Of course, I was wrong. The function actually is intended to calculate the number of days since "year 0" of the SQL date range. Unfortunately, the SQL calendar contains years 1 - 9999. There is no "year 0". So, I now have to figure out why this function considers 00.00.00 to be a real date. I have yet to figure this out. Perhaps it is a throwback to the MySQL days of February 31st, I don't really know.
Moving on through the function, the code contains a number of lines which just baffled me given the lack of comments. For instance:
delsum-= (long) (month*4+23)/10;
What is the number 23 doing? Is it a presumed constant in a known formula? Is it an adjustment number? Who knows...
And here:
temp=(int) ((year/100+1)*3)/4;
The line above seems to be trying to calculate the number of leap days (which are any day divisible by 4 and if divisible by 100 must also be divisible by 400.) But without comments, it's tough to tell...
OK, so with a little bit of throwing my hands up, I move on to the function which takes a day number and converts it to a date...
Day Number to Date?
And, going the other way around, here is how a date is calculated from a day number (/sql/time.cc:142-185). Again, the voluminous comments are highlighted.

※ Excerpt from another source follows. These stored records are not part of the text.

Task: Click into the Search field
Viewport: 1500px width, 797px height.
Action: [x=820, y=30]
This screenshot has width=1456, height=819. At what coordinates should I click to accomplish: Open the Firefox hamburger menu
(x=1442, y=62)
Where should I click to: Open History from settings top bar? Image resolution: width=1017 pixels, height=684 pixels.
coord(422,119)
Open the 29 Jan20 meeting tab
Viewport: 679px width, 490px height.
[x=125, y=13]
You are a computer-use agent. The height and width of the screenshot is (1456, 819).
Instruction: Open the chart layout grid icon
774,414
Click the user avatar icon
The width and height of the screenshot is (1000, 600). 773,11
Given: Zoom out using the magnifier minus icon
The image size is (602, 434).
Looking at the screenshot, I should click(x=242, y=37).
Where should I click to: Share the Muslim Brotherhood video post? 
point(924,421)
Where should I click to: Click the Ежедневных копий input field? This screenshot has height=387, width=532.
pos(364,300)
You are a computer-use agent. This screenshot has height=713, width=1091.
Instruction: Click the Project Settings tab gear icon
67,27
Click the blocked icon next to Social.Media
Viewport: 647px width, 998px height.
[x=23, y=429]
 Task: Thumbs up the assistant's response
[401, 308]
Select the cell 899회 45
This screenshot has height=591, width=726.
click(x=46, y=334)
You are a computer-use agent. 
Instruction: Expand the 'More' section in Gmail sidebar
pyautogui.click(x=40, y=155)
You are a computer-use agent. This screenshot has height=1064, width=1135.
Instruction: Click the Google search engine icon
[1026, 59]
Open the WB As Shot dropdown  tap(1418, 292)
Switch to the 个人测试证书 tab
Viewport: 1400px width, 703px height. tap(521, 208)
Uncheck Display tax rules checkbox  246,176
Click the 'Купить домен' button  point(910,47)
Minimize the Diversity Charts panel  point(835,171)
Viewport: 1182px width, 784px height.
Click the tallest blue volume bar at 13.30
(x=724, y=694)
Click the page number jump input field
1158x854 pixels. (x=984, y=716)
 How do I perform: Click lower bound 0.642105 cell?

/* Change a daynr to year, month and day */
/* Daynr 0 is returned as date 00.00.00 */
void get_date_from_daynr(long daynr,uint *ret_year,uint *ret_month,
uint *ret_day)
{
uint year,temp,leap_day,day_of_year,days_in_year;
uchar *month_pos;
DBUG_ENTER("get_date_from_daynr");
if (daynr <= 365L || daynr >= 3652500)
{ /* Fix if wrong daynr */
*ret_year= *ret_month = *ret_day =0;
}
else
{
year= (uint) (daynr*100 / 36525L);
temp=(((year-1)/100+1)*3)/4;
day_of_year=(uint) (daynr - (long) year * 365L) - (year-1)/4 +temp;
while (day_of_year > (days_in_year= calc_days_in_year(year)))
{
day_of_year-=days_in_year;
(year)++;
}
leap_day=0;
if (days_in_year == 366)
{
if (day_of_year > 31+28)
{
day_of_year--;
if (day_of_year == 31+28)
leap_day=1; /* Handle leapyears leapday */
}
}
*ret_month=1;
for (month_pos= days_in_month ;
day_of_year > (uint) *month_pos ;
day_of_year-= *(month_pos++), (*ret_month)++)
;
*ret_year=year;
*ret_day=day_of_year+leap_day;
}
DBUG_VOID_RETURN;
}
And that's about the point in time I gave up trying to figure out the existing code.